Ich denke, der am meisten missverstandene Teil der Hype-Zyklen ist, dass sie nicht von Natur aus negativ sind. Sie sind einfach der Rhythmus der Innovation. Neue Technologien ziehen Aufmerksamkeit an. Gemeinschaften verstärken sie. Märkte reagieren. Dann legt sich der Staub, und nur die stärksten Systeme bleiben. Ohne Hype würde GameFi Schwierigkeiten haben, Entdecker, Investoren, Kreatoren und Spieler anzuziehen. Ohne Abkühlphasen würde es niemals reifen. Der Zyklus ist kein Mangel, sondern der Prozess, durch den sich die Branche weiterentwickelt.

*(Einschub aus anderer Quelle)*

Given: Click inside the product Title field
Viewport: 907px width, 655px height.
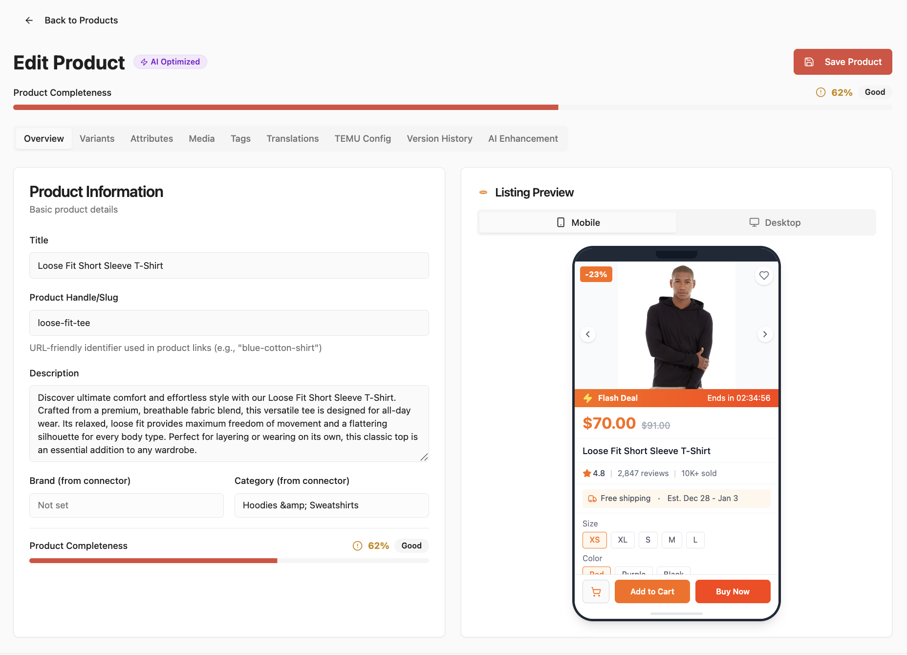Looking at the screenshot, I should coord(229,265).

Yield Guild Games ist darin geübt, diese Zyklen zu lesen, nicht wegen des Glücks, sondern weil es an der Schnittstelle von Spielern, Entwicklern und Märkten operiert. Es hat gesehen, wie Spiele aufsteigen und fallen, und es hat gesehen, wie Gemeinschaften unter Druck transformiert werden. Für YGG geht es bei der Navigation durch Hype-Zyklen nicht darum, die Zukunft vorherzusagen, sondern intelligent auf die Gegenwart zu reagieren. Es geht darum zu wissen, wann man sich einbringen, wann man sich zurückziehen und wann man das Ökosystem unterstützen sollte, anstatt dem Lärm nachzujagen.
Nach meinen Ansichten wird GameFi immer in Wellen verlaufen. Aber die Spieler und Gilden, die lernen, diese Wellen zu reiten, anstatt in ihnen zu ertrinken, werden die Zukunft des Web3-Gamings gestalten.